• **Problem description**: Set down exactly the lines below, starting at the one that contains "Viewport: 1478px width, 822px height." and ending at the one that contains "Given: Open Shared with me section", with both of those lines included and nothing else.

• **Records shown**:

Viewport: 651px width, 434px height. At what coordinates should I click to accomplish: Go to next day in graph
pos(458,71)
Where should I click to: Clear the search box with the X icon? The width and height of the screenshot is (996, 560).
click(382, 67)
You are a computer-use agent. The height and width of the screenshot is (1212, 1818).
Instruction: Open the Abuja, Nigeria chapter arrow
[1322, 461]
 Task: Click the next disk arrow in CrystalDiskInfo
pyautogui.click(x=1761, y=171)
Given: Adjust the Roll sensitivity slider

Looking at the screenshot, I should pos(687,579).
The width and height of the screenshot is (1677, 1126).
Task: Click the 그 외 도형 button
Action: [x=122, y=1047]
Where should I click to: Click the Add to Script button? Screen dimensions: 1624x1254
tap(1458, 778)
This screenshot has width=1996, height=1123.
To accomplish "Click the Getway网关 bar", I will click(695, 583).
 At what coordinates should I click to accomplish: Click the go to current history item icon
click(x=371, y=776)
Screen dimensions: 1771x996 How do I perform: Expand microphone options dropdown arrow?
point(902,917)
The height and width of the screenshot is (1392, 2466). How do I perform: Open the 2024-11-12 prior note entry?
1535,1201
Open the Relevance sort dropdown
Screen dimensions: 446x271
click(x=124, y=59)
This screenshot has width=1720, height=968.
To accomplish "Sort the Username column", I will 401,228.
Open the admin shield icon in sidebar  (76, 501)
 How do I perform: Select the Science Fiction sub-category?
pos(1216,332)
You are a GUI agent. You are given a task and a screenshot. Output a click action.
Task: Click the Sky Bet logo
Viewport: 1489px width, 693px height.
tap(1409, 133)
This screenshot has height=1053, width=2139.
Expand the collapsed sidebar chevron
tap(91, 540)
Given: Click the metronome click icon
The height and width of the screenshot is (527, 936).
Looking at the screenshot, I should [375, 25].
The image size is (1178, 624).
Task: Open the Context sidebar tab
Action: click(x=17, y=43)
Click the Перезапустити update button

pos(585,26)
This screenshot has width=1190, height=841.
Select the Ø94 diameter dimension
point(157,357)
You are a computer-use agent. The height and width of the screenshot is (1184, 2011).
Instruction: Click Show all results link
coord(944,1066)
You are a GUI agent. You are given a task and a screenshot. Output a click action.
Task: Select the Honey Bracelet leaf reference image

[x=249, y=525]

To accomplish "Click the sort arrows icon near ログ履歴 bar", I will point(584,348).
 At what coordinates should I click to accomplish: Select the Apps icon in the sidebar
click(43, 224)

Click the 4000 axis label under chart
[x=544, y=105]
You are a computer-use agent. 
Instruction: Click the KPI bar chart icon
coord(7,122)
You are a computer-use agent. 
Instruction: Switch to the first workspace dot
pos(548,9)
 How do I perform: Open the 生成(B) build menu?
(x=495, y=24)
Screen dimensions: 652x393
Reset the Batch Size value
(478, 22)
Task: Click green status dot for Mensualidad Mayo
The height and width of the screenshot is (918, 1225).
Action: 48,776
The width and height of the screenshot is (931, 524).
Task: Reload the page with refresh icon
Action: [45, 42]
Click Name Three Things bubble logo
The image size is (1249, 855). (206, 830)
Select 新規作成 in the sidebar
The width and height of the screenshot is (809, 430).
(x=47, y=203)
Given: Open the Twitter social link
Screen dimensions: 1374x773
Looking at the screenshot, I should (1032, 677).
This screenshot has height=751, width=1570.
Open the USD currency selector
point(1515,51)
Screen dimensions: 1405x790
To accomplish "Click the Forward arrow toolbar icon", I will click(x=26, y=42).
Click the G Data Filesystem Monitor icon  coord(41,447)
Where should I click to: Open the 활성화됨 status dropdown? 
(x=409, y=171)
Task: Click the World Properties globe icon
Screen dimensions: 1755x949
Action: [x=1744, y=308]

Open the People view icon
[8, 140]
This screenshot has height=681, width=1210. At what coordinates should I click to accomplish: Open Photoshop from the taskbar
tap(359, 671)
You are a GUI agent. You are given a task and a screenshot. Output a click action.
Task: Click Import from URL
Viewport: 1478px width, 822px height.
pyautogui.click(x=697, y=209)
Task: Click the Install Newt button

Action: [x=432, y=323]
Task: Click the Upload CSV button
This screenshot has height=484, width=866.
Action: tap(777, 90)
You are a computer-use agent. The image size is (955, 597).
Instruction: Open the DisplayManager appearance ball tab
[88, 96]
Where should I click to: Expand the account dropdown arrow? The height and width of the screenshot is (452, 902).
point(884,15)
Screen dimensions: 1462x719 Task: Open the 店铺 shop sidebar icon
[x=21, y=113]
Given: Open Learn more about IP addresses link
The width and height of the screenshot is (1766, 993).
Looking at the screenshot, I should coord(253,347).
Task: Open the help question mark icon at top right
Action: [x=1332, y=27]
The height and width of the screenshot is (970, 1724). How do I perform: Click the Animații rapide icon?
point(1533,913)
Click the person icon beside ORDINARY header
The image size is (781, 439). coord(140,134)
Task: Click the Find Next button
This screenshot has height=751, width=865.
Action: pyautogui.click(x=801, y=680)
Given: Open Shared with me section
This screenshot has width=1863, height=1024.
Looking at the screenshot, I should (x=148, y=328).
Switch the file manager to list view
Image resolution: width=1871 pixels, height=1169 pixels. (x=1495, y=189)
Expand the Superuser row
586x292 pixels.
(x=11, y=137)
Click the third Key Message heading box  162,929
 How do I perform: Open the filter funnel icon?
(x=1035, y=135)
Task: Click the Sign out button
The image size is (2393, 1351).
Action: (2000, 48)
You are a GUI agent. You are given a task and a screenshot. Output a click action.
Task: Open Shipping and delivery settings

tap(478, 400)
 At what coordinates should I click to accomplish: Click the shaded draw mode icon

• **Final answer**:
Viewport: 1478px width, 822px height.
pyautogui.click(x=697, y=209)
Task: Click the Install Newt button

Action: [x=432, y=323]
Task: Click the Upload CSV button
This screenshot has height=484, width=866.
Action: tap(777, 90)
You are a computer-use agent. The image size is (955, 597).
Instruction: Open the DisplayManager appearance ball tab
[88, 96]
Where should I click to: Expand the account dropdown arrow? The height and width of the screenshot is (452, 902).
point(884,15)
Screen dimensions: 1462x719 Task: Open the 店铺 shop sidebar icon
[x=21, y=113]
Given: Open Learn more about IP addresses link
The width and height of the screenshot is (1766, 993).
Looking at the screenshot, I should coord(253,347).
Task: Open the help question mark icon at top right
Action: [x=1332, y=27]
The height and width of the screenshot is (970, 1724). How do I perform: Click the Animații rapide icon?
point(1533,913)
Click the person icon beside ORDINARY header
The image size is (781, 439). coord(140,134)
Task: Click the Find Next button
This screenshot has height=751, width=865.
Action: pyautogui.click(x=801, y=680)
Given: Open Shared with me section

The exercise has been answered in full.